Improvement is not a requirement for Medicare coverage. Decline is not the whole story of aging. And the loss of rights should never be the default response to a person whose story is not yet finished.
The work of making that truth count — in policy, in clinical practice, in law, and in public understanding — is the work that connects all of us who have chosen to take it seriously.
The Paradigm Will Not Break Itself
Thomas Kuhn taught us that scientific revolutions do not happen when a new finding is published. They happen when the assumptions, methods, and questions that define a field are fundamentally reorganized — when the old framework can no longer adequately account for its anomalies, and a new one takes its place. Levy and Slade’s research has supplied one such anomaly. A finding that 45.15 percent of older adults improved in cognitive function, physical function, or both over time does not sit easily inside a framework built on inevitable decline. In Kuhn’s terms, it is the kind of result that puts real pressure on a paradigm organized around one-way loss.
But paradigms do not change only in journals or laboratories. They change in the places where assumptions are taught, applied, and repeated — in clinical training, in policy manuals, in Medicare coverage determinations, in guardianship courtrooms, and in the conversations families have when someone they love begins to need help. That is precisely the insight behind the Gerontological Society of America’s scientist-citizen initiative, which calls on scholars, researchers, clinicians, and educators to extend their expertise beyond the lab and clinic into those very places. As GSA frames it, scientist-citizens are committed to proactive public engagement that improves understanding of science and the policies that shape how we age.
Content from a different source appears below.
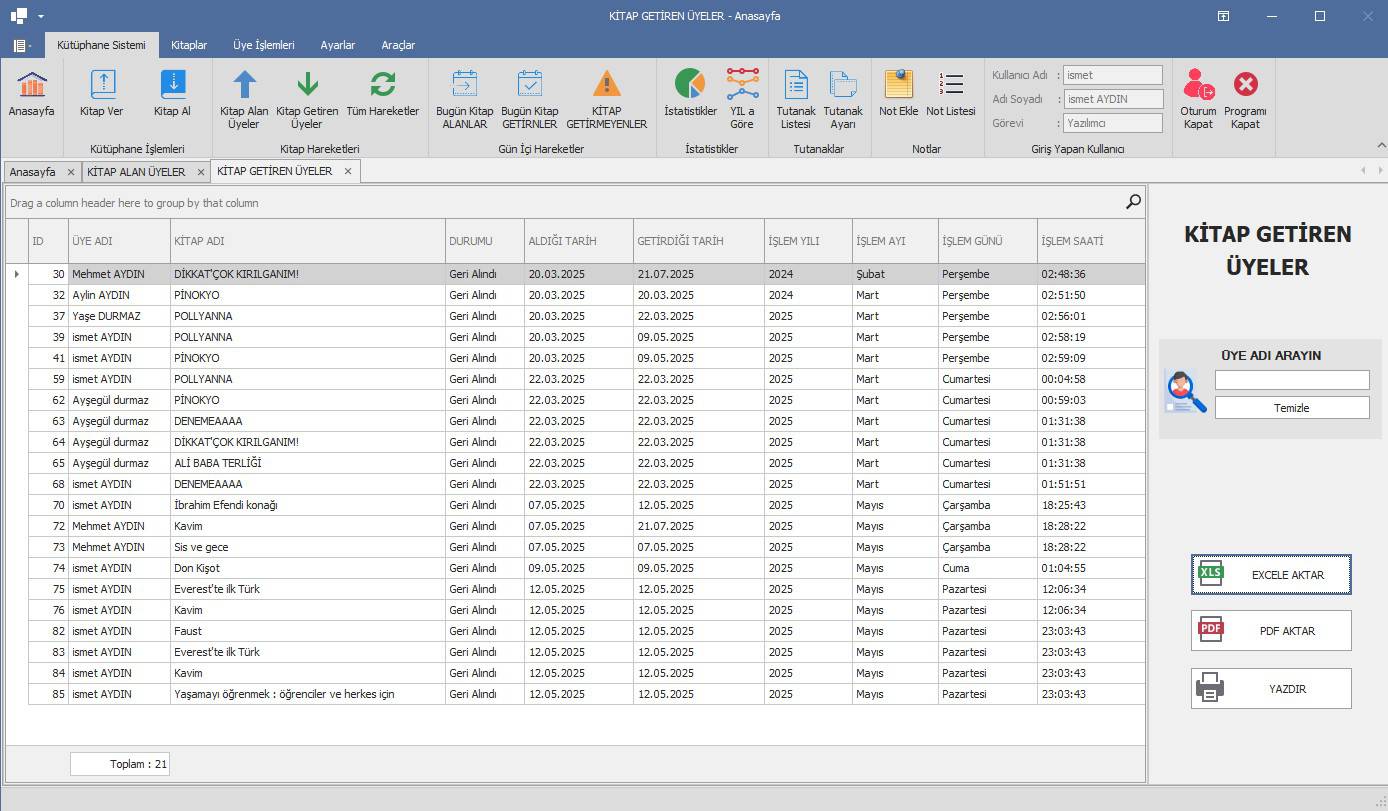Click the Oturum Kapat user icon
This screenshot has width=1388, height=811.
click(x=1198, y=85)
The scientist-citizen does not merely publish new knowledge. The scientist-citizen helps carry it into the world where it can change practice, policy, and public understanding. Levy and Slade's research gives that effort something essential to carry: not another cautionary tale about decline, but a documented, evidence-based, peer-reviewed finding that improvement in later life is common, that positive age beliefs predicted better outcomes, and that some of the field’s dominant assumptions — and some of the tools built around them — now require rethinking.
Paul Kleyman's reporting in Aging in America News on Becca Levy's 2026 study was the catalyst for this essay — and for the connections it attempts to draw.
Disclosure: The author serves on the Advisory Board of the Center for Medicare Advocacy, a national nonprofit organization whose litigation and advocacy work is discussed in this essay.